I recently asked this question
In regression model with random regressors
$$(1) \ \ y = a + bx + e$$
can I change the equation to
$$(2) \ \ x = (-a/b) + (1/b)y + (-1/b)e$$
and consistently estimate $(1/b)$ with OLS?
which is already answered here whats the difference between regression of x on y versus y on x and related here. Very interesting post but I would like to ask the following follow up question:
I guess we can all agree that (1) and (2) are mathematically equivalent. I then noticed that if I simulate equation (1) by
- Drawing x and drawing e with x independently of x and then calulate y using formula (1) the OLS estimator regressing y on x consistently estimates a and b.
However if simulate by
- Drawing y and drawing e indenpently and the calculate x according to (2) then the OLS estimator regressing x on y consistently estimates $\lambda_0=(-a/b)$ and $\lambda_1 := 1/b$.

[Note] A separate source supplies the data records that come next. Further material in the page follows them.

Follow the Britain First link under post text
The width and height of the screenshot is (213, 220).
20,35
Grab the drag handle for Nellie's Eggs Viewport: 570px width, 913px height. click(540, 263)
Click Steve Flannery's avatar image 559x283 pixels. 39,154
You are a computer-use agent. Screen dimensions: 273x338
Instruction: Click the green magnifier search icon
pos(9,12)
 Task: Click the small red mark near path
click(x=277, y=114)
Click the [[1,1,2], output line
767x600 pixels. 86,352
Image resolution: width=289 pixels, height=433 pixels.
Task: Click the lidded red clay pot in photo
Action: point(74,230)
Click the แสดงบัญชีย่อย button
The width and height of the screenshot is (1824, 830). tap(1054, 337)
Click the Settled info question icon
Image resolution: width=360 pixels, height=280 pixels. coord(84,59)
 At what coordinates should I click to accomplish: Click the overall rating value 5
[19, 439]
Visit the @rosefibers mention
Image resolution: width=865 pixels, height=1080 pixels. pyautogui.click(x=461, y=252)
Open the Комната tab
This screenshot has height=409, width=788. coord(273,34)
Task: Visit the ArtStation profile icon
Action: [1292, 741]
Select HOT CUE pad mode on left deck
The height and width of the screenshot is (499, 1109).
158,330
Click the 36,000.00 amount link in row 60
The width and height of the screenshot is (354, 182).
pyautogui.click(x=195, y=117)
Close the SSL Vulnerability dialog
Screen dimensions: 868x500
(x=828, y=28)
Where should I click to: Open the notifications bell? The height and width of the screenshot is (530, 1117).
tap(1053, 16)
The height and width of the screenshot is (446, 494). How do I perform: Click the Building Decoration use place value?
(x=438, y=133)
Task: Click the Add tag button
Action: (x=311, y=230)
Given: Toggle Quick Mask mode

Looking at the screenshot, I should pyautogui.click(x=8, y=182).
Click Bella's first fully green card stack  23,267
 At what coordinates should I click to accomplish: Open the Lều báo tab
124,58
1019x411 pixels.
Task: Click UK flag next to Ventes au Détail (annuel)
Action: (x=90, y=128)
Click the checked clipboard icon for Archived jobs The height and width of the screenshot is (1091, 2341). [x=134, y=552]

The question then is does this not mean that the model statement (1) is somehow incomplete in the sense that a more complete model statement would be
$$y = a + b x + e \wedge x \perp e$$ versus
$$y = a + b x + e \wedge y \perp e$$
because for the latter model it would exactly be necessary to use OLS as associated with the equation
$$(2) \ \ x = (-a/b) + (1/b)y + (-1/b)e$$
to get consistent estimates. So my question boils down to when we simply write $$y = a + bx + e$$ the statement is somewhat incomplete missing the variable dependencies?